Recorded information:
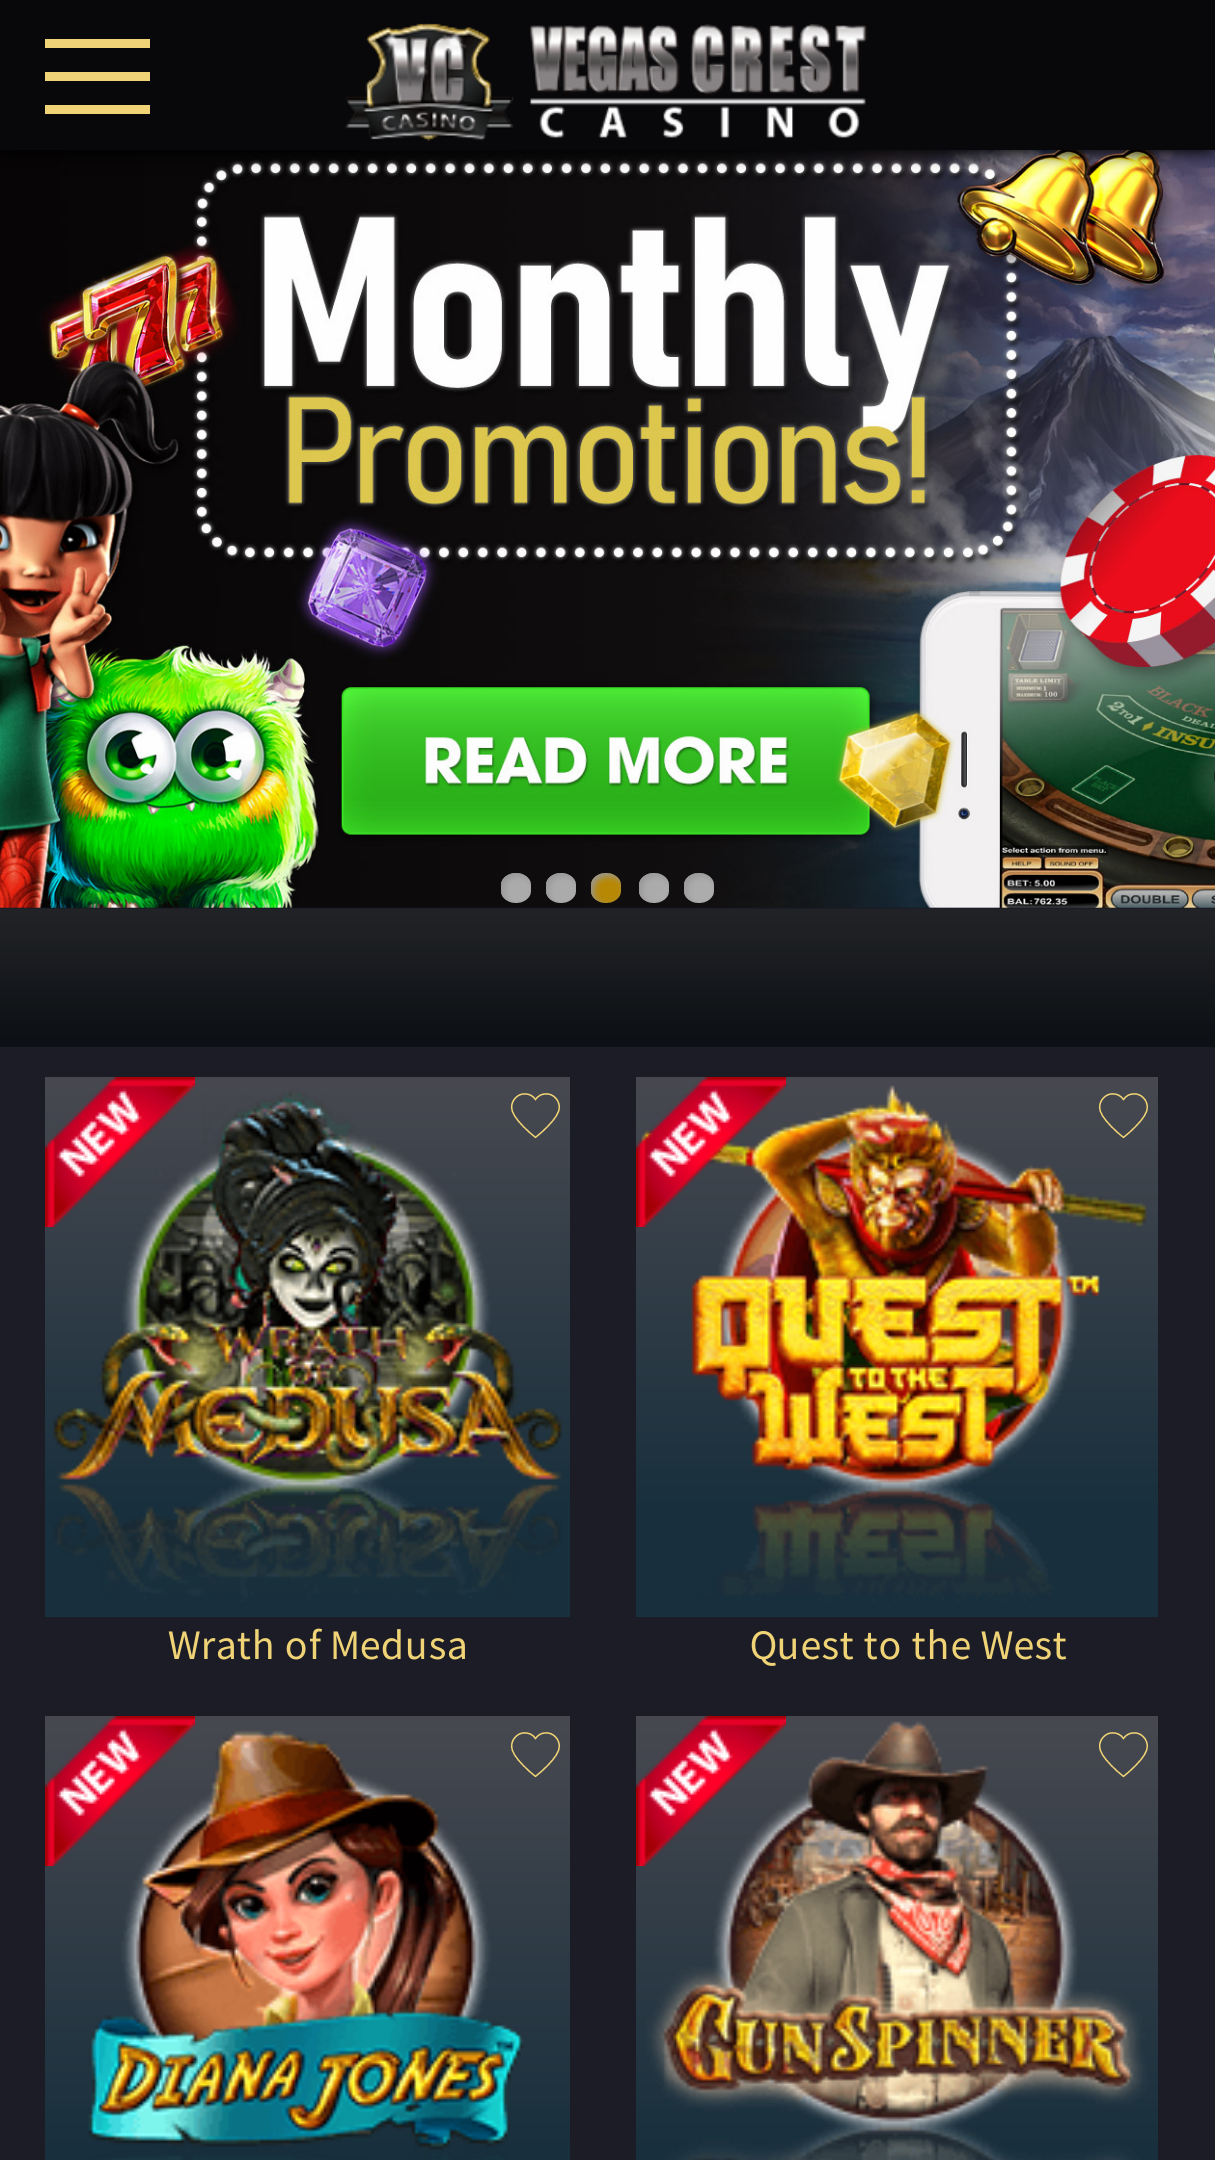Select the active gold carousel dot
The image size is (1215, 2160).
606,888
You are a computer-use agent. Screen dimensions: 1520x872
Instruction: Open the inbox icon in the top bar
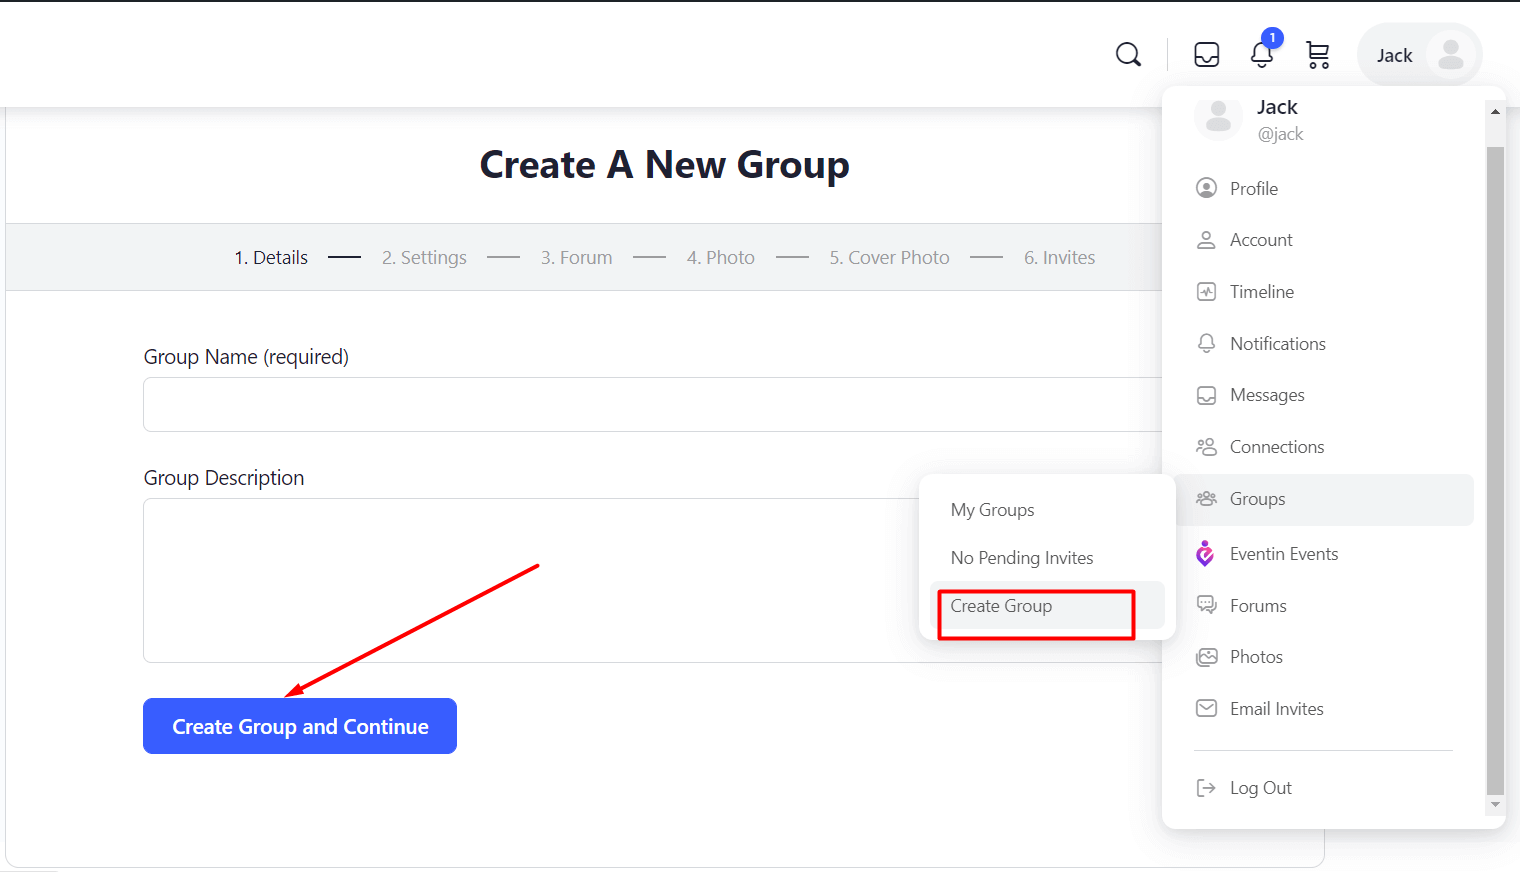[1206, 55]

About this task:
Return the lines exactly, from the one containing "You are a computer-use" through the last line above, including both ends and excluding every picture.

Task response:
You are a computer-use agent. Screen dimensions: 1520x872
Instruction: Open the inbox icon in the top bar
[1206, 55]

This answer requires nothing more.